Ada momen ketika aku merasa seperti sedang menyaksikan mimpi buruk yang dijalankan sama si dua karakter pecundang khas film indie Amerika, tapi dengan jiwa yang remuk redam. Dan memang, Joel Potrykus seperti sengaja membuat Film Vulcanizadora jadi versi "slacker millennial", lengkap dengan dialog yang terasa bodoh di permukaan tapi menyimpan luka eksistensial di dalamnya.
Dari sisi teknis, aku suka biarpun kadang frustrasi dengan keberanian di sutradara dalam memainkan komposisi gambar.
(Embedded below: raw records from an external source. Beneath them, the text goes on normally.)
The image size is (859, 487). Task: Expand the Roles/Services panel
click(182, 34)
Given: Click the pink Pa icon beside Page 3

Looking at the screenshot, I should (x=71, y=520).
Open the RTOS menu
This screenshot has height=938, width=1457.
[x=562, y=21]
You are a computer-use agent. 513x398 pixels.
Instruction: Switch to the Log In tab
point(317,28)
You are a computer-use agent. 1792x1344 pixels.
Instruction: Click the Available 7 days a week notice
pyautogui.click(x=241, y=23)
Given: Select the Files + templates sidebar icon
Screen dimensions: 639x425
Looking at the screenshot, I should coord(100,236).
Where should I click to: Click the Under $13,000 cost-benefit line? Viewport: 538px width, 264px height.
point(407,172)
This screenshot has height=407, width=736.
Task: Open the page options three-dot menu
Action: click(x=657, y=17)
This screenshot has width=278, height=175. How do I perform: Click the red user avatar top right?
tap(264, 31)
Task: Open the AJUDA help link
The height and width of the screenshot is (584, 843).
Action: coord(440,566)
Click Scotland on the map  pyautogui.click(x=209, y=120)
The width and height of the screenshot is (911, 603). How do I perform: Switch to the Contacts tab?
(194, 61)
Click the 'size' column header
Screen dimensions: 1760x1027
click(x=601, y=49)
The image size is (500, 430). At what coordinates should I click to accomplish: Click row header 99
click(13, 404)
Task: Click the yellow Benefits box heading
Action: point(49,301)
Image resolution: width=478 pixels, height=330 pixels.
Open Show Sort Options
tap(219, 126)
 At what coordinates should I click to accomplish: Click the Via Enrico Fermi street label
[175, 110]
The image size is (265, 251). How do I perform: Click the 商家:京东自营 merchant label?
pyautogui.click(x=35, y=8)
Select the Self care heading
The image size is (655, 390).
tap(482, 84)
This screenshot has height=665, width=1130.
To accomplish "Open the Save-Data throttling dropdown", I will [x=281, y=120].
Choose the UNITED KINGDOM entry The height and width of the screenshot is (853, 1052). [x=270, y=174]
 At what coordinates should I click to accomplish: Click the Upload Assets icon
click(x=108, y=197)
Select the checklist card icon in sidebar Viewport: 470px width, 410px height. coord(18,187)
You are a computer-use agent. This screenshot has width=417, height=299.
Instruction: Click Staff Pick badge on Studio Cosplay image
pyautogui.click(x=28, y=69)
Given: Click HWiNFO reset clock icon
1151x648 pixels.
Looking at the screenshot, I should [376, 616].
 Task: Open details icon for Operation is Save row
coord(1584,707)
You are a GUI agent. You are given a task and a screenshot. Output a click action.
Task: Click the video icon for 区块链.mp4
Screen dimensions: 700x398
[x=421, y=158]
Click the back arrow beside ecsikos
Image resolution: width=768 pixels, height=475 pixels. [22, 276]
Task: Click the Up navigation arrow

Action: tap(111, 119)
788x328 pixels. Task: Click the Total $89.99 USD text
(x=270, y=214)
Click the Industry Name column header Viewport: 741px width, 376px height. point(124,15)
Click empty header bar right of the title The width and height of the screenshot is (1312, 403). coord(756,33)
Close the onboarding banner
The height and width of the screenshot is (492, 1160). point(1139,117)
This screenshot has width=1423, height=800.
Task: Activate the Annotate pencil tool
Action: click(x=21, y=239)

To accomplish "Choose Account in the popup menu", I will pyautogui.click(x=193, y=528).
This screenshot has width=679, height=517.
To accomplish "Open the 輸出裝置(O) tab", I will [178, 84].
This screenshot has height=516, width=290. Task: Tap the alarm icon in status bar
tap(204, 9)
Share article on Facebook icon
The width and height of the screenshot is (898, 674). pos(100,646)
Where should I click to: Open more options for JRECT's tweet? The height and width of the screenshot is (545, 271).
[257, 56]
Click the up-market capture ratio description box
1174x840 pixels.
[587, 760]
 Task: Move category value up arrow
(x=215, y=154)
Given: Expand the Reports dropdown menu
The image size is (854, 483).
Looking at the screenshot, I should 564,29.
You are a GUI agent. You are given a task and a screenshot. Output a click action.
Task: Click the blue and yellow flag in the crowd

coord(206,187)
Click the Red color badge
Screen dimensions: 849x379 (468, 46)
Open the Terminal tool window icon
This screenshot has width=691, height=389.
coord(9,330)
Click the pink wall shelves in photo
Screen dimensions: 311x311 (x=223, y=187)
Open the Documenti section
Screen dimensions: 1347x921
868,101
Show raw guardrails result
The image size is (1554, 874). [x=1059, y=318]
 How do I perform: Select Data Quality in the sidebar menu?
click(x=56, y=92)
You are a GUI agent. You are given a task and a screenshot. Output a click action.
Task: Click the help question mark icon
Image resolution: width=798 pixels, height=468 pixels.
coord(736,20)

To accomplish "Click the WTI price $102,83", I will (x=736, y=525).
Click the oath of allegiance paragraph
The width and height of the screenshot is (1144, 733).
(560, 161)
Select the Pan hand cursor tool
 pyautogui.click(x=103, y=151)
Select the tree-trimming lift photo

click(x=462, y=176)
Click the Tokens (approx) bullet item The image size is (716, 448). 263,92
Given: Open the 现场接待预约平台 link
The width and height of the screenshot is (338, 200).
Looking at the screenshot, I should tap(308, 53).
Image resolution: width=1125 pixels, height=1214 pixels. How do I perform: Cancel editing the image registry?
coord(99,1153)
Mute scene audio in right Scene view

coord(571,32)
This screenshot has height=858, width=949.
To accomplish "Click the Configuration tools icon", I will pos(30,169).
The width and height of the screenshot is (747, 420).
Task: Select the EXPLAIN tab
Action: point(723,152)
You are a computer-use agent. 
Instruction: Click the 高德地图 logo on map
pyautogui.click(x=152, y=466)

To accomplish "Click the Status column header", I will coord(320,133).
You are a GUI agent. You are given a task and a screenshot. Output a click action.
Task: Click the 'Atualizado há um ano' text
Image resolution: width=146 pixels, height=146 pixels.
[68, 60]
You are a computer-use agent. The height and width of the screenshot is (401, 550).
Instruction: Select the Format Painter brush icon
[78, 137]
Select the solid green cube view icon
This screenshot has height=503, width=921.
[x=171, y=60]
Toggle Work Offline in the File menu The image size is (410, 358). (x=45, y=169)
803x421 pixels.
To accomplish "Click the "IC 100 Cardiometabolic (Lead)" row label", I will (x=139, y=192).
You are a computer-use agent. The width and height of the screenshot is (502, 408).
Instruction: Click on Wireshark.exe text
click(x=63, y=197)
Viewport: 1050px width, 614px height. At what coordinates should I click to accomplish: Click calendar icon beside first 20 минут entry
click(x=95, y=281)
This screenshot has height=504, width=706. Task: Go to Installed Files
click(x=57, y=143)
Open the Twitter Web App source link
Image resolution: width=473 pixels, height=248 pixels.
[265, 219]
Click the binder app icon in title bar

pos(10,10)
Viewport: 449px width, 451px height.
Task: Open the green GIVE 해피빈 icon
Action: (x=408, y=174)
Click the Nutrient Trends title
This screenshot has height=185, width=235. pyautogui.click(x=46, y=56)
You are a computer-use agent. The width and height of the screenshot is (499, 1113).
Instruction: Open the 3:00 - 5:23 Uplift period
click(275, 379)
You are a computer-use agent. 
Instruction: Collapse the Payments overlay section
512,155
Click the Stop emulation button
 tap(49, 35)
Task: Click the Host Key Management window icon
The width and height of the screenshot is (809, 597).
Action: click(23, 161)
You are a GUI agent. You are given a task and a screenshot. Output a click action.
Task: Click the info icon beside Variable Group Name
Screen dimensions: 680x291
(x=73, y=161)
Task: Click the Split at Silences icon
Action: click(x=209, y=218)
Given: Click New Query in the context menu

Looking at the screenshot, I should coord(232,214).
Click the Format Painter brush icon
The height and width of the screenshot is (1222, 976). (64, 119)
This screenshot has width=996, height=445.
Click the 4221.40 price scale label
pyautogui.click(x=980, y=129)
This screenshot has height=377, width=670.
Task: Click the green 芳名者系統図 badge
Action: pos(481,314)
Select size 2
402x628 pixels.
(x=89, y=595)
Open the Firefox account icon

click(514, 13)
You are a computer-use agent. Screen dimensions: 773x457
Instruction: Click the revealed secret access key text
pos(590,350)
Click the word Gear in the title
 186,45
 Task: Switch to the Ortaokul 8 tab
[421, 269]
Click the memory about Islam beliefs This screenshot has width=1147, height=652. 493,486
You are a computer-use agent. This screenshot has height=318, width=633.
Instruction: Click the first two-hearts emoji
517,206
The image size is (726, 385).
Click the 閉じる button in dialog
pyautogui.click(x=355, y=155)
Kamera statis yang menyorot hutan kosong selama bermenit-menit, close-up berlebihan pada benda-benda sepele seperti kembang api yang menyala, dan suara-suara alam yang dibiarkan mendominasi tanpa iringan musik. Semua itu membuat Film Vulcanizadora terasa seperti meditasi panjang yang kadang membuatku gelisah, tapi sulit dilepaskan. Eh.
Jadi, apakah aku suka film ini? Aku belum yakin. Namun, aku mengaguminya. Dan terkadang, rasa kagum itu lebih dalam ketimbang sekadar suka.